Goal: Rewrite these lines in full, swapping every "checkbox" for "check box" and leaving everything else as it is.

Extracted information:
** START **

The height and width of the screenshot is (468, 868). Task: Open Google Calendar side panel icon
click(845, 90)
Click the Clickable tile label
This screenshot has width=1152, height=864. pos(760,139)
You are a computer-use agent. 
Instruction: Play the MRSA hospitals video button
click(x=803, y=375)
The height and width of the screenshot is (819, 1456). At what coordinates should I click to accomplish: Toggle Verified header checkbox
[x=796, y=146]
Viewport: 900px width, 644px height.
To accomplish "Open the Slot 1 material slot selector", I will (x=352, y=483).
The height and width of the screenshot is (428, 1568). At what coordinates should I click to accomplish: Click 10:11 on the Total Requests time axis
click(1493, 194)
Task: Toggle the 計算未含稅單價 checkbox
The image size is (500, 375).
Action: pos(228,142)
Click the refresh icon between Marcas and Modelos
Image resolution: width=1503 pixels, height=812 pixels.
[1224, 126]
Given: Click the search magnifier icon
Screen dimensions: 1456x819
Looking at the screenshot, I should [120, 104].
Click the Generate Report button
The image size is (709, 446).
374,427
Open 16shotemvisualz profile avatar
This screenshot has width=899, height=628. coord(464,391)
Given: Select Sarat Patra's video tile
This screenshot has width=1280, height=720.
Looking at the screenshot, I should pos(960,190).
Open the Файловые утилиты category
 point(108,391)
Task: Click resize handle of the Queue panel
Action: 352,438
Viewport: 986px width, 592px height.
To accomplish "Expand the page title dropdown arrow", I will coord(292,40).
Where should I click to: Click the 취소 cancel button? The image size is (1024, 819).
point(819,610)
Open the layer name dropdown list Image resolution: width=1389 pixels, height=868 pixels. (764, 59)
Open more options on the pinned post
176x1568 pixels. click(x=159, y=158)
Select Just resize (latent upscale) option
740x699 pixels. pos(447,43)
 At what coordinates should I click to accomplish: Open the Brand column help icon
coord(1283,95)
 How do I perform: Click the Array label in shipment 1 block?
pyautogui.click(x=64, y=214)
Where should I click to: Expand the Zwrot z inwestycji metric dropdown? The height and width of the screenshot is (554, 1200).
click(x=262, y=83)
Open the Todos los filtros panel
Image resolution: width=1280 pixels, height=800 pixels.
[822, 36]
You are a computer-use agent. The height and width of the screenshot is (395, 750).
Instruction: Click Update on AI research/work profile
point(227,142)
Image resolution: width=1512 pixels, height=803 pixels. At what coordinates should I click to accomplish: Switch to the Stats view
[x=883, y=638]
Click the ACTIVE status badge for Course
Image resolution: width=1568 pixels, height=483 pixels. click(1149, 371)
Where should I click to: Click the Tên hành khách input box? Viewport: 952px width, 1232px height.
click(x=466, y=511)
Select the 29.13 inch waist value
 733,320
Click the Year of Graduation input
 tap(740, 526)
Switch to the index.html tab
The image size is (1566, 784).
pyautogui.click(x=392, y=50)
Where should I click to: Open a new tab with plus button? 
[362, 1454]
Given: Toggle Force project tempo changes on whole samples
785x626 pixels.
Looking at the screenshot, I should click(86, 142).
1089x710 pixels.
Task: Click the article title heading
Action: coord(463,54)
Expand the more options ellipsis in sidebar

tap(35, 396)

** END **

Solution below:
The height and width of the screenshot is (468, 868). Task: Open Google Calendar side panel icon
click(845, 90)
Click the Clickable tile label
This screenshot has width=1152, height=864. pos(760,139)
You are a computer-use agent. 
Instruction: Play the MRSA hospitals video button
click(x=803, y=375)
The height and width of the screenshot is (819, 1456). At what coordinates should I click to accomplish: Toggle Verified header check box
[x=796, y=146]
Viewport: 900px width, 644px height.
To accomplish "Open the Slot 1 material slot selector", I will (x=352, y=483).
The height and width of the screenshot is (428, 1568). At what coordinates should I click to accomplish: Click 10:11 on the Total Requests time axis
click(1493, 194)
Task: Toggle the 計算未含稅單價 check box
The image size is (500, 375).
Action: pos(228,142)
Click the refresh icon between Marcas and Modelos
Image resolution: width=1503 pixels, height=812 pixels.
[1224, 126]
Given: Click the search magnifier icon
Screen dimensions: 1456x819
Looking at the screenshot, I should [120, 104].
Click the Generate Report button
The image size is (709, 446).
374,427
Open 16shotemvisualz profile avatar
This screenshot has width=899, height=628. coord(464,391)
Given: Select Sarat Patra's video tile
This screenshot has width=1280, height=720.
Looking at the screenshot, I should pos(960,190).
Open the Файловые утилиты category
 point(108,391)
Task: Click resize handle of the Queue panel
Action: 352,438
Viewport: 986px width, 592px height.
To accomplish "Expand the page title dropdown arrow", I will coord(292,40).
Where should I click to: Click the 취소 cancel button? The image size is (1024, 819).
point(819,610)
Open the layer name dropdown list Image resolution: width=1389 pixels, height=868 pixels. (764, 59)
Open more options on the pinned post
176x1568 pixels. click(x=159, y=158)
Select Just resize (latent upscale) option
740x699 pixels. pos(447,43)
 At what coordinates should I click to accomplish: Open the Brand column help icon
coord(1283,95)
 How do I perform: Click the Array label in shipment 1 block?
pyautogui.click(x=64, y=214)
Where should I click to: Expand the Zwrot z inwestycji metric dropdown? The height and width of the screenshot is (554, 1200).
click(x=262, y=83)
Open the Todos los filtros panel
Image resolution: width=1280 pixels, height=800 pixels.
[822, 36]
You are a computer-use agent. The height and width of the screenshot is (395, 750).
Instruction: Click Update on AI research/work profile
point(227,142)
Image resolution: width=1512 pixels, height=803 pixels. At what coordinates should I click to accomplish: Switch to the Stats view
[x=883, y=638]
Click the ACTIVE status badge for Course
Image resolution: width=1568 pixels, height=483 pixels. click(1149, 371)
Where should I click to: Click the Tên hành khách input box? Viewport: 952px width, 1232px height.
click(x=466, y=511)
Select the 29.13 inch waist value
 733,320
Click the Year of Graduation input
 tap(740, 526)
Switch to the index.html tab
The image size is (1566, 784).
pyautogui.click(x=392, y=50)
Where should I click to: Open a new tab with plus button? 
[362, 1454]
Given: Toggle Force project tempo changes on whole samples
785x626 pixels.
Looking at the screenshot, I should click(86, 142).
1089x710 pixels.
Task: Click the article title heading
Action: coord(463,54)
Expand the more options ellipsis in sidebar

tap(35, 396)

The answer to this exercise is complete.